A leading credit rating agency is panning two proposed changes to ObamaCare's implementation as negative for health insurance companies.
Moody's Investors Service said Thursday that requiring insures to expand their provider networks and allowing patients to keep non-compliant health plans for an additional two years could harm insurers and raise prices on the exchanges.
"Insurers have already begun to develop and sell small group compliant policies to employers," stated a credit outlook report released Thursday.
"Now that these employers are no longer required to meet the requirements of the [Affordable Care Act] for 2015, they may want to retain their existing policies for another year, forcing insurers to resurrect plans they had intended to discontinue … What was going to be a challenging selling season for insurers in the small group market just became more challenging."
The report follows a variety of delays and adjustments to ObamaCare's rollout that have put insurers on the spot, most intensely in the last three months.
The surprise changes have triggered criticism that the administration is implementing the healthcare law based on its own whims.
In a sign of perhaps more changes yet to come, federal health officials told insurers this month that they may require those selling policies on the exchanges to expand their provider networks.
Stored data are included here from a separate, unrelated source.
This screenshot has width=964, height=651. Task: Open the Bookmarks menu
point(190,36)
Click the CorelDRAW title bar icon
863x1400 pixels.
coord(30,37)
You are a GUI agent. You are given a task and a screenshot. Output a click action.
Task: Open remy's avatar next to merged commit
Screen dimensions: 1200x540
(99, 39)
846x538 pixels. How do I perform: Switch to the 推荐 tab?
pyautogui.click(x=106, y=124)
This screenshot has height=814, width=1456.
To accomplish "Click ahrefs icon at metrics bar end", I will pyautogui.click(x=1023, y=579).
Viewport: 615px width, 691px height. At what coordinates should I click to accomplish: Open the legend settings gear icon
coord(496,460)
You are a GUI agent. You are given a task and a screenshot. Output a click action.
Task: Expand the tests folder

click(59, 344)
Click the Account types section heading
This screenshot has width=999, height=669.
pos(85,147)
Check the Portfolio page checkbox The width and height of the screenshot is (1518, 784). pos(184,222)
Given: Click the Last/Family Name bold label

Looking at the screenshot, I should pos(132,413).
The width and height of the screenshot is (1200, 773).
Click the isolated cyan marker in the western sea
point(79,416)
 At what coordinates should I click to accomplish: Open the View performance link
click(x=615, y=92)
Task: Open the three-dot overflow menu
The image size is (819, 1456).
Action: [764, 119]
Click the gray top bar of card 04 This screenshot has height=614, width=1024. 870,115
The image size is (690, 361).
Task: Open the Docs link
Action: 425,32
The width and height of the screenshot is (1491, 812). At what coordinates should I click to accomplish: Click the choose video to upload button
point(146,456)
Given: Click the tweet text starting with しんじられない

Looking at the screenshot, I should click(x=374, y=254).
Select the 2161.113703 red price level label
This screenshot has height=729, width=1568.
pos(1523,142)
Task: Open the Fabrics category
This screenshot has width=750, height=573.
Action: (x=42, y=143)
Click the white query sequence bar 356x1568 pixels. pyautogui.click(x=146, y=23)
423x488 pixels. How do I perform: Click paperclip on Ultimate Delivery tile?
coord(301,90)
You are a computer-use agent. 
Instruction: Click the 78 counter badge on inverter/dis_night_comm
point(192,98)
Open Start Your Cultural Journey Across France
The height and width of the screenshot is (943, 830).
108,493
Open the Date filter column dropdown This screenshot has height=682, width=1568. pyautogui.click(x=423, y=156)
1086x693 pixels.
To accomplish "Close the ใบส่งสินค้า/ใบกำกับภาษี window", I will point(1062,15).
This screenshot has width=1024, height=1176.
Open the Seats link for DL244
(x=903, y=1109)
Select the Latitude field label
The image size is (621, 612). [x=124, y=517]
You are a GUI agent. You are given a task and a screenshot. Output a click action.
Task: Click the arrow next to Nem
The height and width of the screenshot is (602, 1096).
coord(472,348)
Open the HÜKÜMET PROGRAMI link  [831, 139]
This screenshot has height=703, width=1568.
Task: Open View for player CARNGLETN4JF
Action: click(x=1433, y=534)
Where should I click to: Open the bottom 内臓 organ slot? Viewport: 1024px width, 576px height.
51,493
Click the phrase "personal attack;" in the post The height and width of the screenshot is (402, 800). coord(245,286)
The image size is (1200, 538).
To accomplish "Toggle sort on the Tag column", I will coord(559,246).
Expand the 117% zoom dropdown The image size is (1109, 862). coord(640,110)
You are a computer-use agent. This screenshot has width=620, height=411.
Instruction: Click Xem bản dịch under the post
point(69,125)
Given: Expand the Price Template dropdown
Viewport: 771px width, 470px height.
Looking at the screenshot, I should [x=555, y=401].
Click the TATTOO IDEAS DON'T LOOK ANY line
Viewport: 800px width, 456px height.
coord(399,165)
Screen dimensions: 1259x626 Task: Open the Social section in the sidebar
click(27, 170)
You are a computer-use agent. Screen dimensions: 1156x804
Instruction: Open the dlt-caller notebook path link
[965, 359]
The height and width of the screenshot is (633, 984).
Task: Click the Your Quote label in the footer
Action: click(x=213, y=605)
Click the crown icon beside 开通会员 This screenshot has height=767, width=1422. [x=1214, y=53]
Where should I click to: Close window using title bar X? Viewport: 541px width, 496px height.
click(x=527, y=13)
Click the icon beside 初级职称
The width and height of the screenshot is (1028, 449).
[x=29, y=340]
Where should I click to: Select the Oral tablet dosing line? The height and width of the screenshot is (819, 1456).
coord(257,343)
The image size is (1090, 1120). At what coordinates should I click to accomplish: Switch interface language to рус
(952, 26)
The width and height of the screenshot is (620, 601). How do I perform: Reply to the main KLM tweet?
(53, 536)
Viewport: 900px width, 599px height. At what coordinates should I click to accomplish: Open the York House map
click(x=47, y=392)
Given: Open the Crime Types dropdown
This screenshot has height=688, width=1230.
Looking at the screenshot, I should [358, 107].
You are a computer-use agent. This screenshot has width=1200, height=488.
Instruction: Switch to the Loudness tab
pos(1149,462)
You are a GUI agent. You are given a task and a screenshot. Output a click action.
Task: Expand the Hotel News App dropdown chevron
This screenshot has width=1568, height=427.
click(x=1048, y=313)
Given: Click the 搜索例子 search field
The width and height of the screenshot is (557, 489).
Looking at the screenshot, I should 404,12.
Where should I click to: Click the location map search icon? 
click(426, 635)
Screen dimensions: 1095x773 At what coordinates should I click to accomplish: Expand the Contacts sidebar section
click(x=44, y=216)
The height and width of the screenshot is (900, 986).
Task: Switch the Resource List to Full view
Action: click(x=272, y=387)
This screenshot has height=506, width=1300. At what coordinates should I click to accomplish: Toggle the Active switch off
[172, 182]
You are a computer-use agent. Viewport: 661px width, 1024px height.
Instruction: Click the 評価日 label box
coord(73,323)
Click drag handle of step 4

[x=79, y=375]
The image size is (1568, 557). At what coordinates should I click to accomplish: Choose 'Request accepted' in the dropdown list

And under another proposal, the administration may extend the amount of time that people can continue using health coverage that does not meet ObamaCare's new benefit standards.
The administration and consumer advocates argue that these changes would help patients by widening access to medical care and easing the transition into the system created by the healthcare law.
But Moody's on Thursday said further adjustments will confuse the public and negatively impact the marketplaces' risk pools.